▸ WHAT IS EXPECTED: Your job is to return every line in the data holding the string "breadcrumb".
━━━ DATA FOR THIS EXERCISE ━━━
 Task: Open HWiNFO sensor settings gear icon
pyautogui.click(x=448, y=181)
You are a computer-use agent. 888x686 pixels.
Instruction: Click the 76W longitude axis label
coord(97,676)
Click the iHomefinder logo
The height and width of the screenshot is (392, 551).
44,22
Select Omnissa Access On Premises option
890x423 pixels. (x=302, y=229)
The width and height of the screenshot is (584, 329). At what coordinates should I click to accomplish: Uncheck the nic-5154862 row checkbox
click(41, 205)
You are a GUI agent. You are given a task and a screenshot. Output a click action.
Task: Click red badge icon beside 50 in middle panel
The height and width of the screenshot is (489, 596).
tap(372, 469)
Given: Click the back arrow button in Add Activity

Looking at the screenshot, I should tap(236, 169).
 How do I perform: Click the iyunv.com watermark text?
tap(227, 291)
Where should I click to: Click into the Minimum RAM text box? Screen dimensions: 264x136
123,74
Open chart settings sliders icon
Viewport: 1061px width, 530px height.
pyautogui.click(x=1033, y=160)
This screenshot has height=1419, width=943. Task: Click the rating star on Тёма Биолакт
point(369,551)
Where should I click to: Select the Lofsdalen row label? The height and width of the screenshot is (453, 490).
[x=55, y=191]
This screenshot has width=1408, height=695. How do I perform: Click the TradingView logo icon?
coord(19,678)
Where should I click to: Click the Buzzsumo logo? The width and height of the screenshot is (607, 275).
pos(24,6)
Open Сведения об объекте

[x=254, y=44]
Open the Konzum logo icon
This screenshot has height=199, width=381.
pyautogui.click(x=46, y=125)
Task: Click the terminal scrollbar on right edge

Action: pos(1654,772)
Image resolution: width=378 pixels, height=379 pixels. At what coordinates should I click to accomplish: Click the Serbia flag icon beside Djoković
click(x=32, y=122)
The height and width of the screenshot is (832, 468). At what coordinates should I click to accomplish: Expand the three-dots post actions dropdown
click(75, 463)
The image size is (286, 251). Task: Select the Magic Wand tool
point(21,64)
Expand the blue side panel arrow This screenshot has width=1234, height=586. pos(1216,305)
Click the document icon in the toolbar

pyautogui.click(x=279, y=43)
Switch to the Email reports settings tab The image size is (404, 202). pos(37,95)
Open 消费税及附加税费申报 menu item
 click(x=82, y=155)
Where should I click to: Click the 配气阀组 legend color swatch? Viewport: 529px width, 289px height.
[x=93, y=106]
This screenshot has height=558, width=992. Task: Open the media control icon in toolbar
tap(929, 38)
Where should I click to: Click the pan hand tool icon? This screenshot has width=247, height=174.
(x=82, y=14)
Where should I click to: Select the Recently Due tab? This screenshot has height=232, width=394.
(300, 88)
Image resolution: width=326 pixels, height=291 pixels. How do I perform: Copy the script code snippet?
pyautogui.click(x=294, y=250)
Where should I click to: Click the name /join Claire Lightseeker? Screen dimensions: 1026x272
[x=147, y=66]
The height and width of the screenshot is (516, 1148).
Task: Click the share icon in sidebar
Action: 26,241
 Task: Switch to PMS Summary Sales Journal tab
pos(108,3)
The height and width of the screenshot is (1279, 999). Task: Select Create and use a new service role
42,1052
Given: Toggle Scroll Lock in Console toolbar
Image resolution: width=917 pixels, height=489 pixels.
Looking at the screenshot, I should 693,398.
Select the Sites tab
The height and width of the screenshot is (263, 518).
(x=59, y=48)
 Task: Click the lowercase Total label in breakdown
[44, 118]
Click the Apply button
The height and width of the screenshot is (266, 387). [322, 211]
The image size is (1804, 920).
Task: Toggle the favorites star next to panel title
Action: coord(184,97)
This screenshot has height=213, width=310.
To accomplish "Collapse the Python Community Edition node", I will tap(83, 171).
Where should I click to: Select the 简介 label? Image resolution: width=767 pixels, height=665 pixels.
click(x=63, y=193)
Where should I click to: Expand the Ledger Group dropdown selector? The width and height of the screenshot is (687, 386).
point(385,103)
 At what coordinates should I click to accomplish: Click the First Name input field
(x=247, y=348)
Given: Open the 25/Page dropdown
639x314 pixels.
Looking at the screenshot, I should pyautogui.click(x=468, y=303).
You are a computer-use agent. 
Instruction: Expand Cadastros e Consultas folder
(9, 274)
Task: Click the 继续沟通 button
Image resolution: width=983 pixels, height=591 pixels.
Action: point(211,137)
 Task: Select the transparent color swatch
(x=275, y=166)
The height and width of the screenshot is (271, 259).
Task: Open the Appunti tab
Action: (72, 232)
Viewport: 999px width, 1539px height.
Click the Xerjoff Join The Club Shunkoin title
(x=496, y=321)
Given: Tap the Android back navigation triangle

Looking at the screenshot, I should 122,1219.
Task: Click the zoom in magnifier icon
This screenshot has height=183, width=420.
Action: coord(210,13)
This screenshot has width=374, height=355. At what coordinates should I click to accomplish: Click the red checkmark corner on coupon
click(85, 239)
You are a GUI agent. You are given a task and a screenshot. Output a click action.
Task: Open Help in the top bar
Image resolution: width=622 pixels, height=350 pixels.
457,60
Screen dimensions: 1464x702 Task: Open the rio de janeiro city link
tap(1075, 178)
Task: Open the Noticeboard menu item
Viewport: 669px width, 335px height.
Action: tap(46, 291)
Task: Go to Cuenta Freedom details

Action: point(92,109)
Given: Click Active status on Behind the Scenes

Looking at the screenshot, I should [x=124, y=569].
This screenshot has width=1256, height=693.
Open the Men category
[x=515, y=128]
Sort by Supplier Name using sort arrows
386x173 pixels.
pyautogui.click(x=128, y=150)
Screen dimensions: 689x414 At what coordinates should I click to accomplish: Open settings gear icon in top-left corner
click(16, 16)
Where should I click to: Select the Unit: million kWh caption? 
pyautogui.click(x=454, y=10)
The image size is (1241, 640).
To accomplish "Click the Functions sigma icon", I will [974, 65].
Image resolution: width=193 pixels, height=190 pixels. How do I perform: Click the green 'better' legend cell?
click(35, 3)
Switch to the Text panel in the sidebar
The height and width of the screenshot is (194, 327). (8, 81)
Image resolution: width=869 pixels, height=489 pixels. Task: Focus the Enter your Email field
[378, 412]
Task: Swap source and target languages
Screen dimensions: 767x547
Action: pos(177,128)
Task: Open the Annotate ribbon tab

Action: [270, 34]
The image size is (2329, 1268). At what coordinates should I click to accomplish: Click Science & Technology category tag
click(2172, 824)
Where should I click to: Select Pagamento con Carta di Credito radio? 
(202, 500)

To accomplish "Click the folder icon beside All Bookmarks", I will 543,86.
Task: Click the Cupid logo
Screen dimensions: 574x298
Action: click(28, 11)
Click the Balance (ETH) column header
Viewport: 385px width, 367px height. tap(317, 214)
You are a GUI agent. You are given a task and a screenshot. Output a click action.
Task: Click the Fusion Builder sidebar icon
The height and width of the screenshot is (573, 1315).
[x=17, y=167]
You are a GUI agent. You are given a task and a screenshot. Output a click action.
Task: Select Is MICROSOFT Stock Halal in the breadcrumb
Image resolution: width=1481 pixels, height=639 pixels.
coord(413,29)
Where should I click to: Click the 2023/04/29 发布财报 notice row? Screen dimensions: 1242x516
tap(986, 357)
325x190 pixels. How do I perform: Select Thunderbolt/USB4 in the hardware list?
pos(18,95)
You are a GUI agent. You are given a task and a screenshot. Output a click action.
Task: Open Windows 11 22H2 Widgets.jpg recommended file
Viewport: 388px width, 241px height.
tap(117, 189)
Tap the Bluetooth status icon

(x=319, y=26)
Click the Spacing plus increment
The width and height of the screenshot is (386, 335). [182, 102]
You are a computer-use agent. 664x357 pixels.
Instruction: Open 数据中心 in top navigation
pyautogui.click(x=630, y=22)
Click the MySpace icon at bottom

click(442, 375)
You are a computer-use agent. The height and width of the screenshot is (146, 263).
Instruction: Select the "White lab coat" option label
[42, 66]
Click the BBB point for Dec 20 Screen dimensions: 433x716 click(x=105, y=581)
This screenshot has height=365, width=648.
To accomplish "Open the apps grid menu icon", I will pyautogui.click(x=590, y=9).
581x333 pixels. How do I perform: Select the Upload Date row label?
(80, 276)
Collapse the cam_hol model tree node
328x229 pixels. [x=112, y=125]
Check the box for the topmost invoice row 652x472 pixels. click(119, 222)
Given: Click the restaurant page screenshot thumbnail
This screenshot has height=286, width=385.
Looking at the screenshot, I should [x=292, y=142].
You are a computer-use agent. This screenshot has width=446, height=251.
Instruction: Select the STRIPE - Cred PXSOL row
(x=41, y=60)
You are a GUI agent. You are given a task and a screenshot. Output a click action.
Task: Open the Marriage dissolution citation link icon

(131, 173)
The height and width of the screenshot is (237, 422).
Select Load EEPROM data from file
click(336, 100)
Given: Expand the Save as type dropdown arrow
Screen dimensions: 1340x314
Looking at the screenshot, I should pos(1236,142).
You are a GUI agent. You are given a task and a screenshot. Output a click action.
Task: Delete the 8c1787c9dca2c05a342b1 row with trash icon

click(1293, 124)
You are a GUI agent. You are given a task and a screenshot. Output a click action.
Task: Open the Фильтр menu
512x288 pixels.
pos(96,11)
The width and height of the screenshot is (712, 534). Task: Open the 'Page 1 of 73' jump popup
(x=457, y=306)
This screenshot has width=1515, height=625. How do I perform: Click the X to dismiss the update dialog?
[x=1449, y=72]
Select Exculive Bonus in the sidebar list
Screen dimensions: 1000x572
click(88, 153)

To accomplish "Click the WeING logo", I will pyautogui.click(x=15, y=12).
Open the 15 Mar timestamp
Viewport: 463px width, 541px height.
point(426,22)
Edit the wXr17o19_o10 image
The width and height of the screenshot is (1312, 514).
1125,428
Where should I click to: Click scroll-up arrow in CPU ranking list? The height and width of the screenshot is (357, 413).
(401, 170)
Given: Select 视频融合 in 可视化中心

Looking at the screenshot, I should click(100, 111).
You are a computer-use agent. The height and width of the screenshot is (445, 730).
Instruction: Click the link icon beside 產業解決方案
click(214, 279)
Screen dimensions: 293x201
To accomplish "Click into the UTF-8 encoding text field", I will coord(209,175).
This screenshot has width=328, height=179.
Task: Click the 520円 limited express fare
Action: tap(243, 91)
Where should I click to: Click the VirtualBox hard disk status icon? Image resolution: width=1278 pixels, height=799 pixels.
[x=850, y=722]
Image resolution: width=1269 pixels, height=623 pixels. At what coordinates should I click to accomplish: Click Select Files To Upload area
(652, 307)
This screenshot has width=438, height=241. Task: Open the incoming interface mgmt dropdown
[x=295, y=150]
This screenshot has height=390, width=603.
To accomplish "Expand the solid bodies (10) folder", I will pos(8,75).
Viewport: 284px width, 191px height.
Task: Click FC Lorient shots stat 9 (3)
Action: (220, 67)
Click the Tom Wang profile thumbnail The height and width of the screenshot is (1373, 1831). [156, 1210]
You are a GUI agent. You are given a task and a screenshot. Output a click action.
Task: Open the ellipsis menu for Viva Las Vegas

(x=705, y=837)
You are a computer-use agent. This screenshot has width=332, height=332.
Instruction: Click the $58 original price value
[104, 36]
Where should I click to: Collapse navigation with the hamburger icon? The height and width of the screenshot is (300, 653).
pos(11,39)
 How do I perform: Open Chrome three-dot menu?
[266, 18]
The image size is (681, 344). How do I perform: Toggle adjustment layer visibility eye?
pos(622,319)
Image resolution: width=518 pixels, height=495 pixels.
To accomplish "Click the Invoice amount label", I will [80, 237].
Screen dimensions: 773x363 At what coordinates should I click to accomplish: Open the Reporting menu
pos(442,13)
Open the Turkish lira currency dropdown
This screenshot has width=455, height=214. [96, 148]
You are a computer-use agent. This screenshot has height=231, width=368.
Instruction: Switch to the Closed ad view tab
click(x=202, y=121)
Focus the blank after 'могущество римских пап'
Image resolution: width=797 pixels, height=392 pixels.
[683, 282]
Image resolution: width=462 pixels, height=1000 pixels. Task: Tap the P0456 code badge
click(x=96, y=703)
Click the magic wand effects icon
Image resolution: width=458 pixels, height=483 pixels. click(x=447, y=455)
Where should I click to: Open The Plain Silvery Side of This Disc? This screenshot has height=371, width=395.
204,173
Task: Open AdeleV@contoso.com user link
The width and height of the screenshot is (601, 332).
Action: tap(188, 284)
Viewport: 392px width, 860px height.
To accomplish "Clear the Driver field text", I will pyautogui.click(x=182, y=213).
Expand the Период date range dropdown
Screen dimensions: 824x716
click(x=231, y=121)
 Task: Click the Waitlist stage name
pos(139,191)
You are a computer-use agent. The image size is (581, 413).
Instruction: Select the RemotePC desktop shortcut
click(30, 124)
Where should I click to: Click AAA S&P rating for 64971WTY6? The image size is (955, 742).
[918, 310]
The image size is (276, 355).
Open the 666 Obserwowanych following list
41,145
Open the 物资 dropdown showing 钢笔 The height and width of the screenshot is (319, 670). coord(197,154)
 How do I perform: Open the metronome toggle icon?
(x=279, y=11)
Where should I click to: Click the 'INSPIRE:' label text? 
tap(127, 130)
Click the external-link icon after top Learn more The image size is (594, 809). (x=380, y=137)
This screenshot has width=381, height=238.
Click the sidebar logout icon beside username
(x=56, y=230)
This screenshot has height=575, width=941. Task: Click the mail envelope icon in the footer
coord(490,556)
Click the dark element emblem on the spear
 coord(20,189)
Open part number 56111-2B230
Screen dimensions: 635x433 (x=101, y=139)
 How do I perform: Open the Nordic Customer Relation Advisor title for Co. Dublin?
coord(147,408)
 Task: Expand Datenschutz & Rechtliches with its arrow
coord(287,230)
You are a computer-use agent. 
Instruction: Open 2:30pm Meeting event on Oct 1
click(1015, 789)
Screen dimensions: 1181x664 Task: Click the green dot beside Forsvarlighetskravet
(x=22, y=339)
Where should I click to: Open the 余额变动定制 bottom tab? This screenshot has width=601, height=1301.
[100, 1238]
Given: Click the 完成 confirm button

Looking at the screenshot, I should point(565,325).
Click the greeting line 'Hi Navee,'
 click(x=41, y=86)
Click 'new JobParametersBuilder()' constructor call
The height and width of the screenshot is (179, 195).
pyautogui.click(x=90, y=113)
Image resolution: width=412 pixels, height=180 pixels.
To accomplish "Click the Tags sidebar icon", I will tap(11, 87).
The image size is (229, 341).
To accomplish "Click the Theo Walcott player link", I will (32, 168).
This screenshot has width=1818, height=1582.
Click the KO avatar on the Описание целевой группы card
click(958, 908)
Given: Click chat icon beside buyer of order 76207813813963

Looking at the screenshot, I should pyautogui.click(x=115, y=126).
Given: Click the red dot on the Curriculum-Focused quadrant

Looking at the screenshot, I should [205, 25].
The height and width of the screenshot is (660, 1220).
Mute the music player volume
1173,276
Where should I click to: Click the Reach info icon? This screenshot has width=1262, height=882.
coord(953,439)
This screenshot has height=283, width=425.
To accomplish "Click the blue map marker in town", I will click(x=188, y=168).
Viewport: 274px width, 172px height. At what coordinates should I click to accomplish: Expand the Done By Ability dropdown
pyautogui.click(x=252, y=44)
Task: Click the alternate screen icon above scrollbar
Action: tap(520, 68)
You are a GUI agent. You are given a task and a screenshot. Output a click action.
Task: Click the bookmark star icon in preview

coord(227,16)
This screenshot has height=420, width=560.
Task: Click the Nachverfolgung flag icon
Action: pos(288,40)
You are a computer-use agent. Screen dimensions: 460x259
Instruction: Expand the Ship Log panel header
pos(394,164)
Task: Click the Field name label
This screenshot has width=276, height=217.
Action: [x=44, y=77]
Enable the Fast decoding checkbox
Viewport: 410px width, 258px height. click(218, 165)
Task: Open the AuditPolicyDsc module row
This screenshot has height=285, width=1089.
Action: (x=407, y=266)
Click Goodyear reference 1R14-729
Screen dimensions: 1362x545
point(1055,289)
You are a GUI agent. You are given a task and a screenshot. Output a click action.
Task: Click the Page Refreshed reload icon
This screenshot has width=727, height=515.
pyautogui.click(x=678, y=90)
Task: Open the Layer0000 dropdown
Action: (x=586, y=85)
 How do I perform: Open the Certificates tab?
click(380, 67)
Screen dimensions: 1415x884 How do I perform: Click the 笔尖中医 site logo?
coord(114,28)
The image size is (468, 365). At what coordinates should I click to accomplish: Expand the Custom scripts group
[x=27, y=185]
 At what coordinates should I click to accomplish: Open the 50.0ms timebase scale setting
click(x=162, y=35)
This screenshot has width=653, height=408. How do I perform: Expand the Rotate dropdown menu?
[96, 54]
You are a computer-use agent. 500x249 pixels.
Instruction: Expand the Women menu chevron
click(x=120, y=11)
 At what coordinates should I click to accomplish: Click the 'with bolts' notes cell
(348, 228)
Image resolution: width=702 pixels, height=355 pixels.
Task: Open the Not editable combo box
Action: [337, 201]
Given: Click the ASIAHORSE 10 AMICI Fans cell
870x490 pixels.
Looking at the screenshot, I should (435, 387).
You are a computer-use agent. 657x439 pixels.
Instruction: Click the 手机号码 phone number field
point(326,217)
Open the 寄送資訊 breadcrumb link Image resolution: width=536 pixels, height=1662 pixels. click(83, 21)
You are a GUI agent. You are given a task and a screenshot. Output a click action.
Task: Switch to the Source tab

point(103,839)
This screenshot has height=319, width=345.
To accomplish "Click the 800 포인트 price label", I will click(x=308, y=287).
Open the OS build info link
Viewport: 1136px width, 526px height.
━━━
▸ RESPONSE BELOW:
Task: Select Is MICROSOFT Stock Halal in the breadcrumb
Open the 寄送資訊 breadcrumb link Image resolution: width=536 pixels, height=1662 pixels. click(83, 21)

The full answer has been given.